The furniture was fake colonial and identical to my parents’. I pressed my hand to my chest to protect my heart. Would my siblings and I sell my mother’s department-store dishes, my father’s woodworking tools, virtually none of which we’d want for ourselves? Would we stand guard as people snatched the crocheted afghan from their couch, then watch it disappear out the door?
My parents were almost seventy; both of them smoked; and they were not in good health. Yet, with his chronically aching back, that fall my father had driven all the way from Connecticut to Vermont in his pickup truck to help me move. In New London we’d taken the ferry across Long Island Sound and had eaten grilled-cheese sandwiches, then strolled outside on the deck. My father’s thick silver hair rippled in the breeze as he jangled the change in his pocket and we leaned on the rail, gazing out over the sound. “I always liked the water,” he said.
“Me, too. I always wanted to live by the sea one day, and now I will.”
“Atta girl.”
When my father and I pulled up to my spindly old rented Victo
rian in Orient, a village on the northeasternmost tip of Long Island, my son, Jason who’d come from New York City to help us, was sitting on the step waiting. Jason had graduated college and was living in our old apartment on Avenue A. He was always on time and absolutely dependable, a good boy who’d never given me a moment’s trouble. His hair, platinum and straight when he was a child, had been brown and wavy since high school. He was now twenty-three years old, over six feet tall, and, as a few of my younger women friends had let me know, a babe.

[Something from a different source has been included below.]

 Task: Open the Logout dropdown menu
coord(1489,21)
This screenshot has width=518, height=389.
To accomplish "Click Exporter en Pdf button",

My father and he patted each other’s shoulders as they shook hands; then Jason kissed me on the cheek, “Hey, Mama.”
I cupped my hand to his face, then kissed him too. “Hey, Jase.”
We unloaded my few pieces of furniture, my boxes of dishes and linens, and my thirty-two boxes of books. I made us ham-and-cheese sandwiches with mustard, which we ate at the table in my new kitchen, followed by slices of the apple-walnut cake my mother had sent. I looked at them gratefully, the two men in my life. There were no others. My father had brought his toolbox, just in case, and it was a good thing. The wood around the hinges on my cellar hatchway had rotted, so my father moved them a few inches farther apart. He removed a door I didn’t want between the kitchen and the dining room, and then at dusk I kissed them both goodbye in my driveway. “You take care now,” my father said.
“Bye, Ma,” my son said, looking worried.
This was the first time in my life I’d lived without my son or a man. The next morning, I’d headed for the rocker.